(Beginning of PROVIDED ENTRIES)
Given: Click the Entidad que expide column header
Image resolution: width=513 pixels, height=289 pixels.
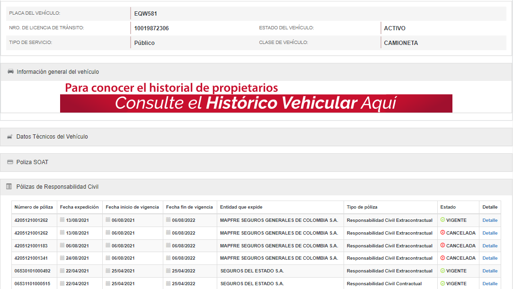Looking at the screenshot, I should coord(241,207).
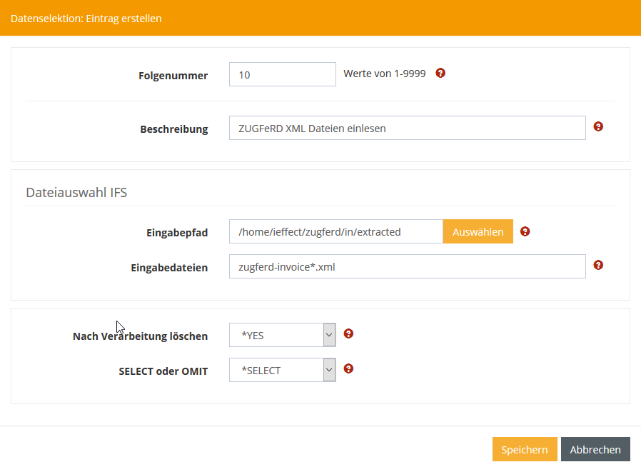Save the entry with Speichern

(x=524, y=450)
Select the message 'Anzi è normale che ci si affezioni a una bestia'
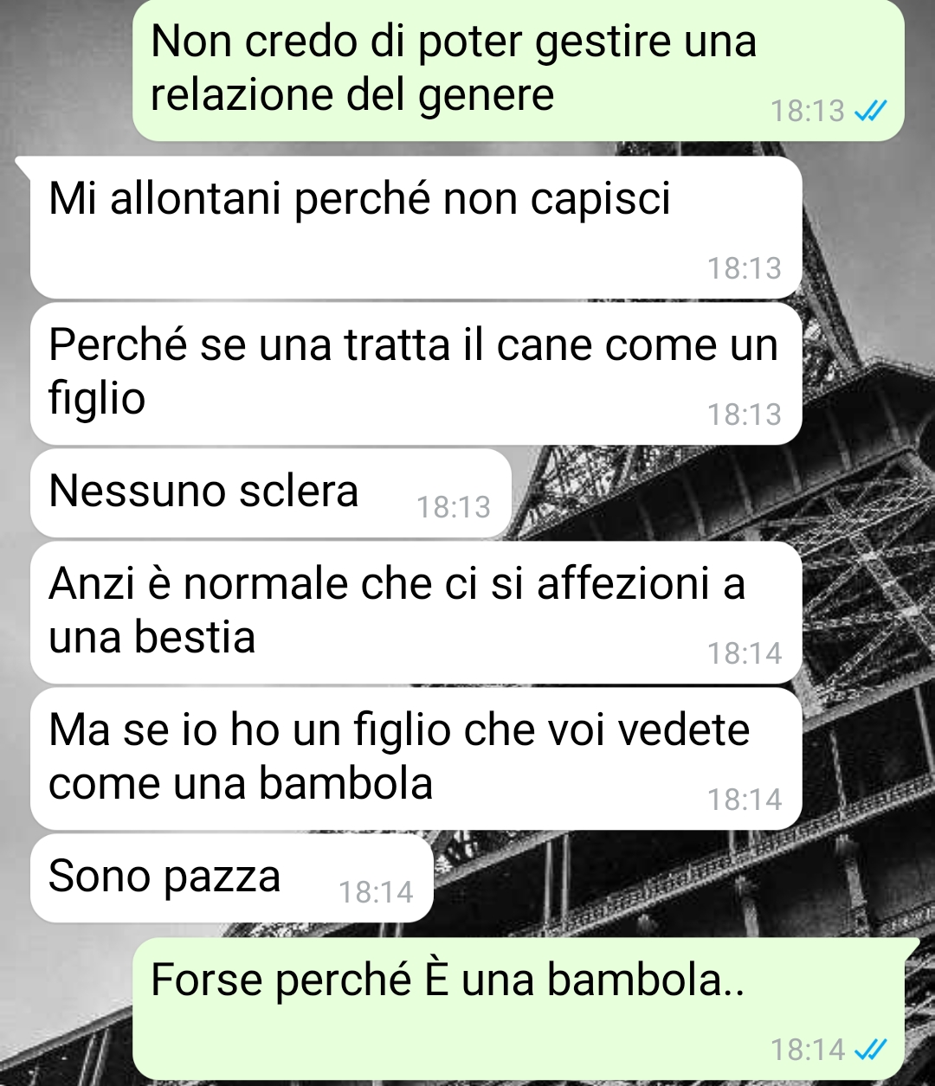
(End of PROVIDED ENTRIES)
(Beginning of PROVIDED ENTRIES)
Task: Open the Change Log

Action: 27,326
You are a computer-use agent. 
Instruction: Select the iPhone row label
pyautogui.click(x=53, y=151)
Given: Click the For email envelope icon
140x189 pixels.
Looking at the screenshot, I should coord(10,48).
(End of PROVIDED ENTRIES)
--- WHAT THE TASK REQUIRES ---
Tally the lines above that contain "Given"; give only the number.

--- TASK ANSWER ---
2